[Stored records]
====================

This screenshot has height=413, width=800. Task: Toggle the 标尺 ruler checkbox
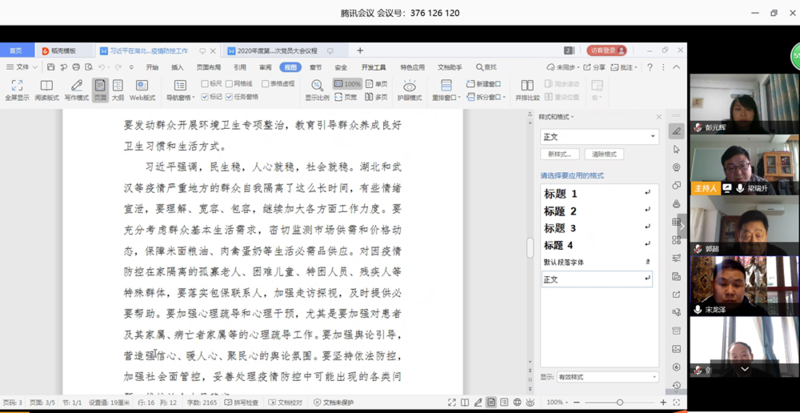[204, 84]
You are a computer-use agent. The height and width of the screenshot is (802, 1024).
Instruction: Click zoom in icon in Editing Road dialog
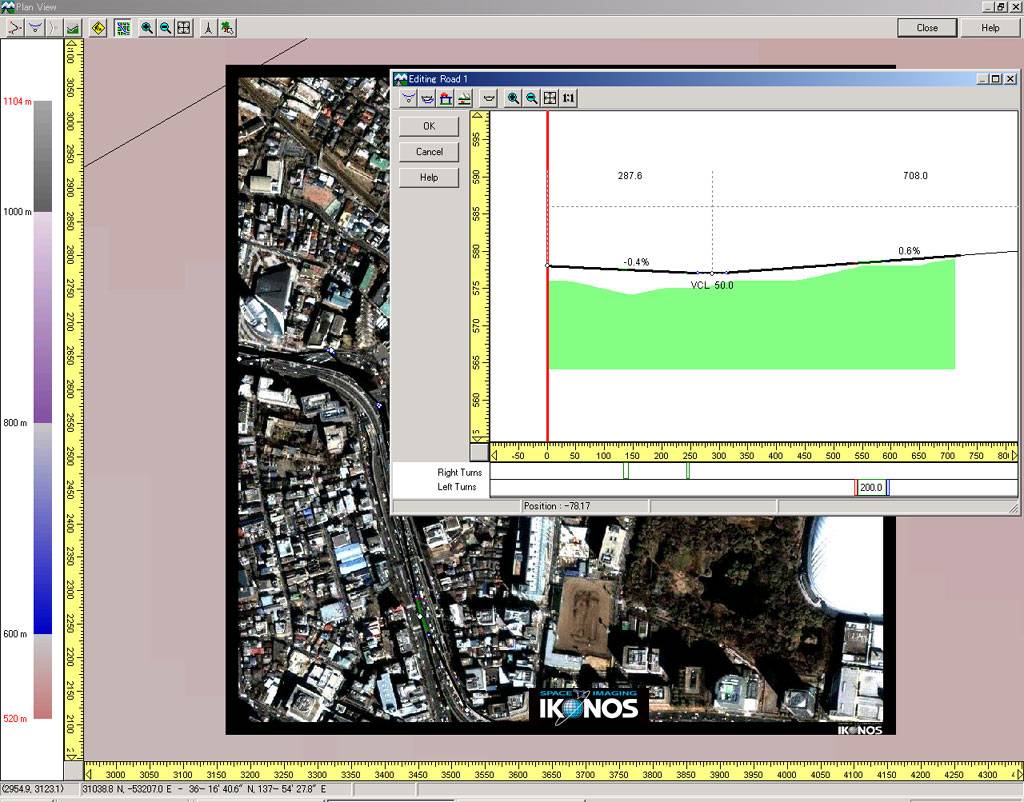[513, 98]
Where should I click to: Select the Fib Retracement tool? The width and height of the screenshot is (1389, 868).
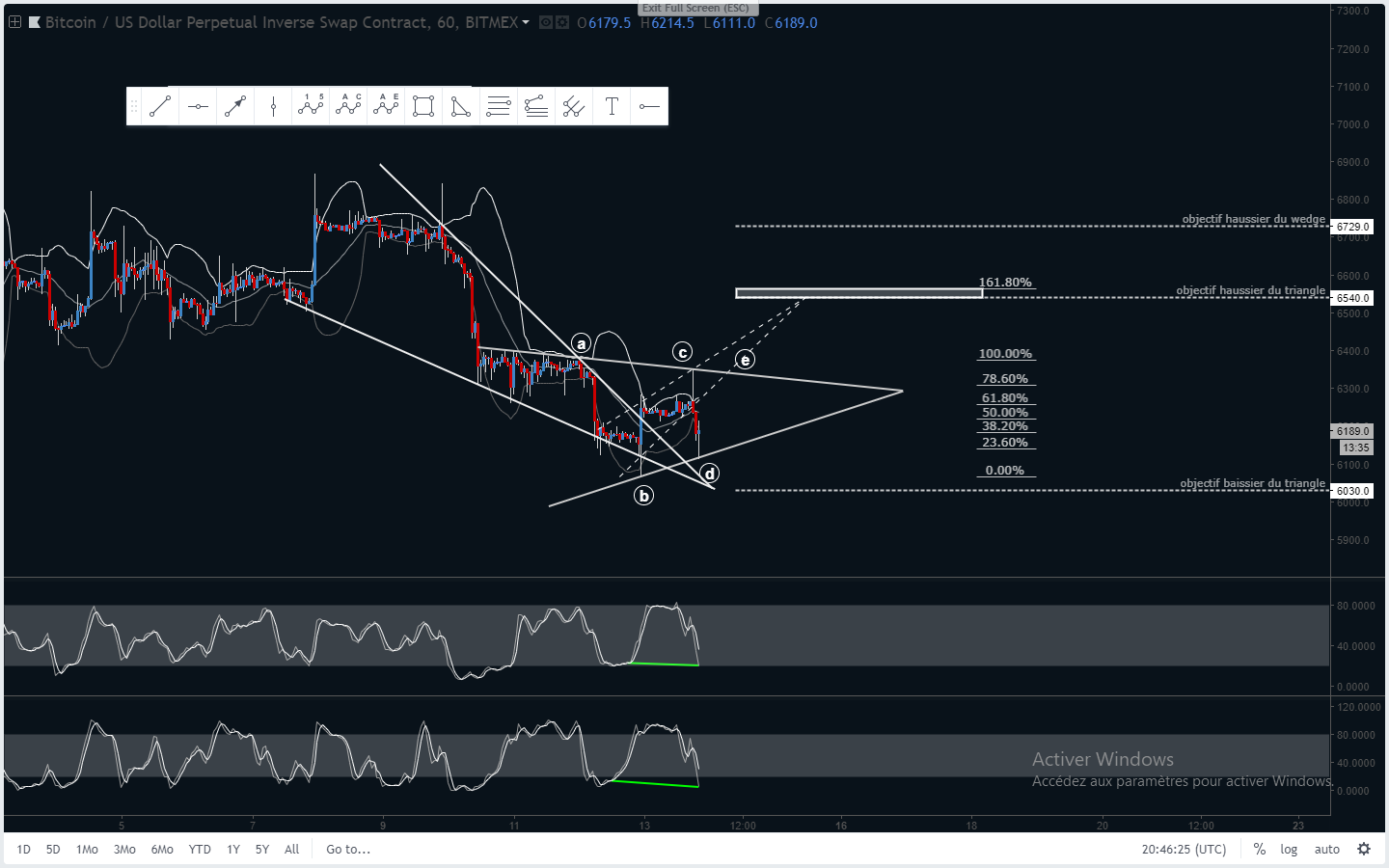click(499, 106)
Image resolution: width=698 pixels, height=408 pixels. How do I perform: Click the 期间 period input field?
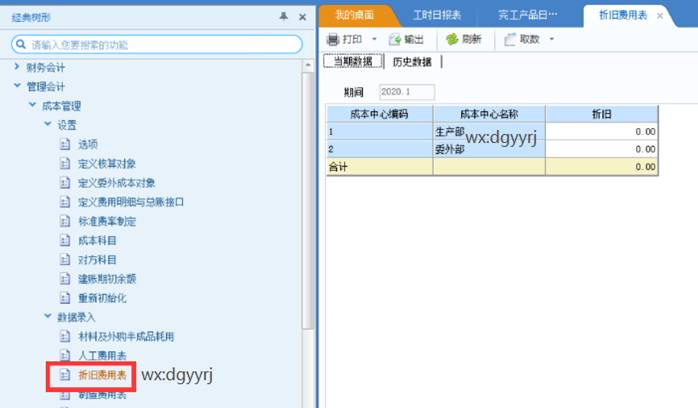tap(406, 92)
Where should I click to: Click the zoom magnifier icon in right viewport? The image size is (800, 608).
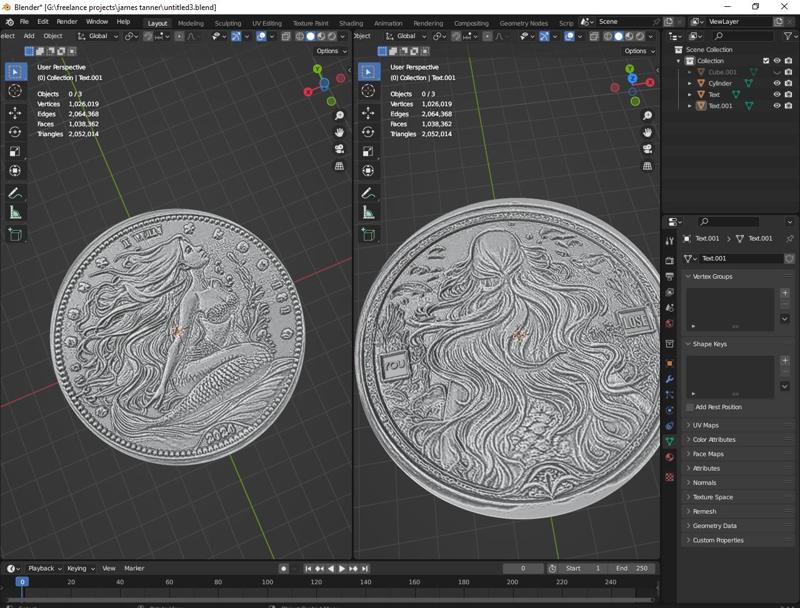[648, 116]
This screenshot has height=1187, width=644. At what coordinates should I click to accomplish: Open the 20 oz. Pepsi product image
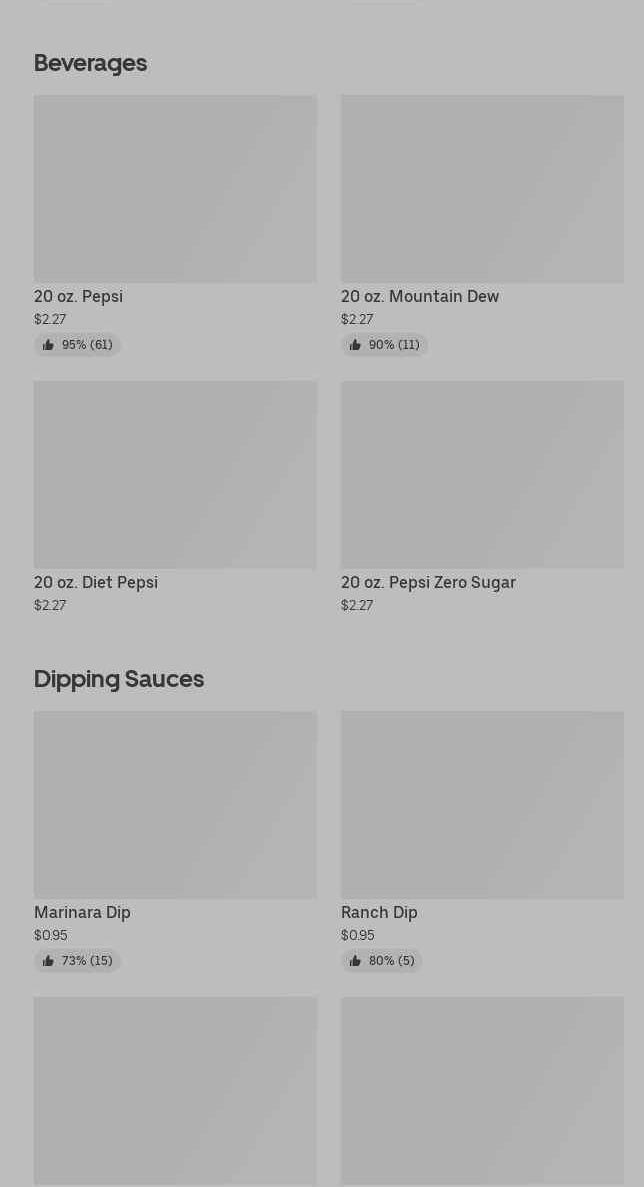pos(175,189)
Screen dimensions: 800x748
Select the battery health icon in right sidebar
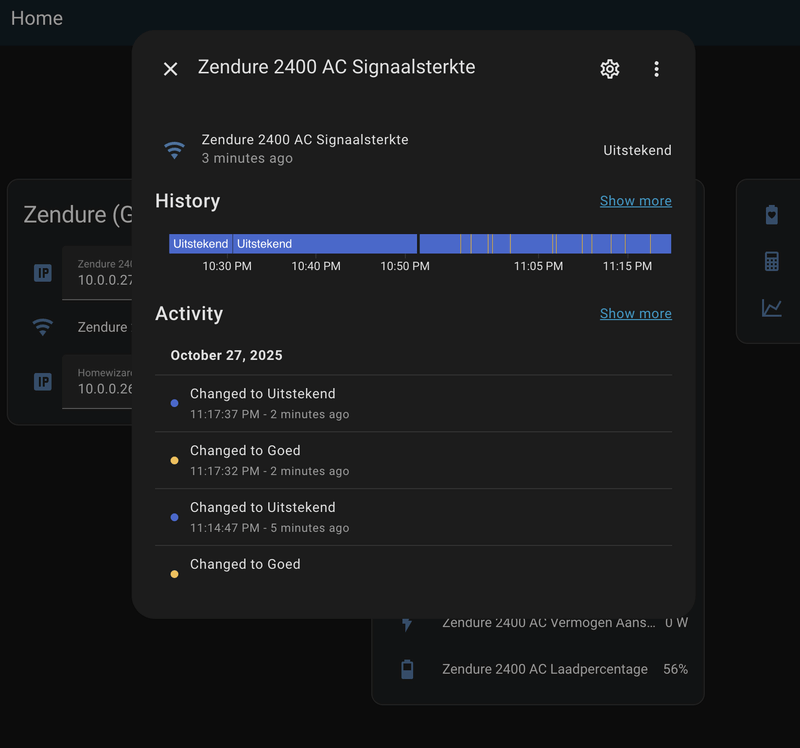[771, 214]
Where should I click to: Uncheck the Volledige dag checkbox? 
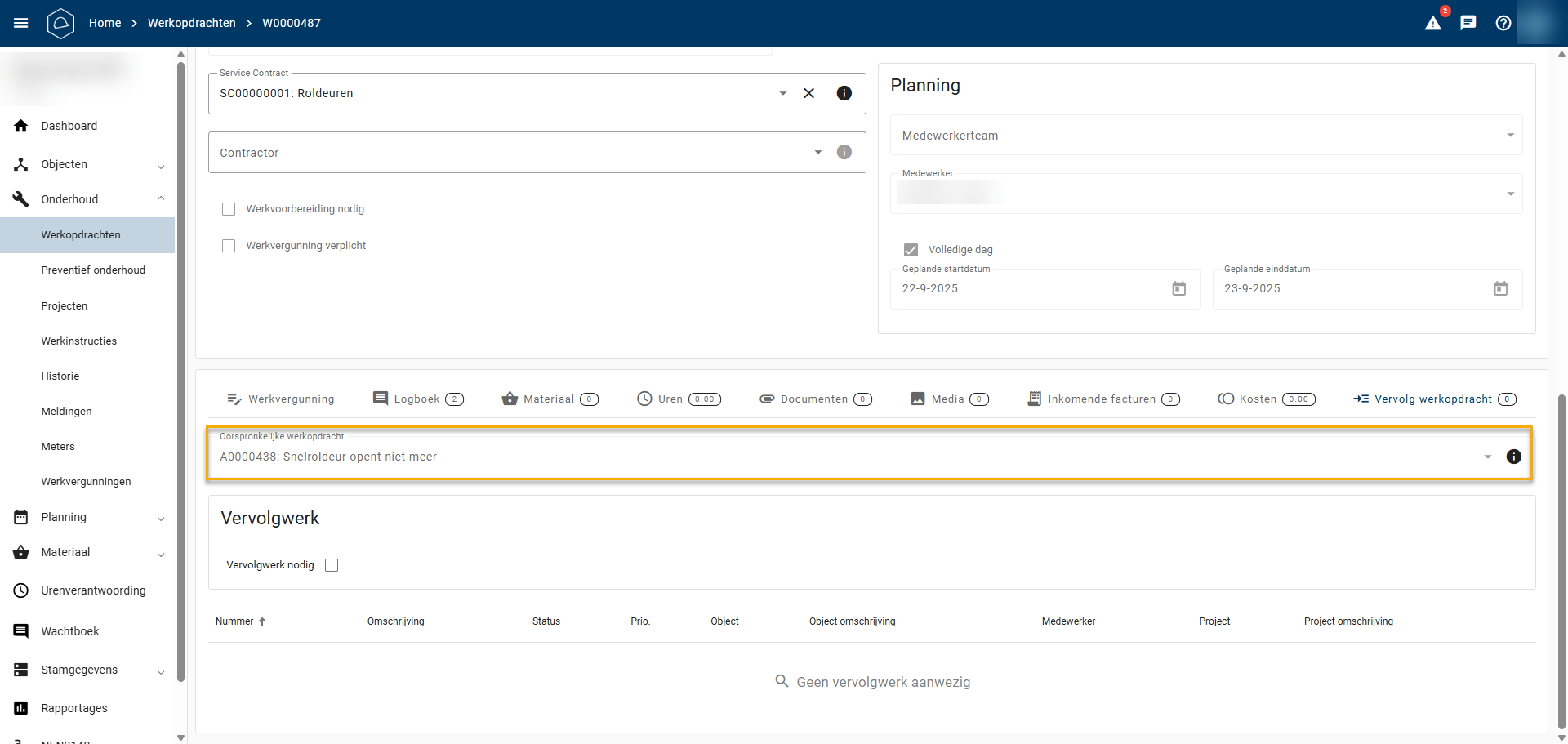pos(911,250)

====================

» **Exercise requirements**
The expected output is the exact run of lines from the one containing "This screenshot has height=1187, width=644." through the final line of the data above, both ends included, with no pictures.

» **Response to this task**
This screenshot has height=1187, width=644. At what coordinates should I click to accomplish: Open the 20 oz. Pepsi product image
pos(175,189)
Screen dimensions: 800x748
Select the battery health icon in right sidebar
[771, 214]
Where should I click to: Uncheck the Volledige dag checkbox? 
pos(911,250)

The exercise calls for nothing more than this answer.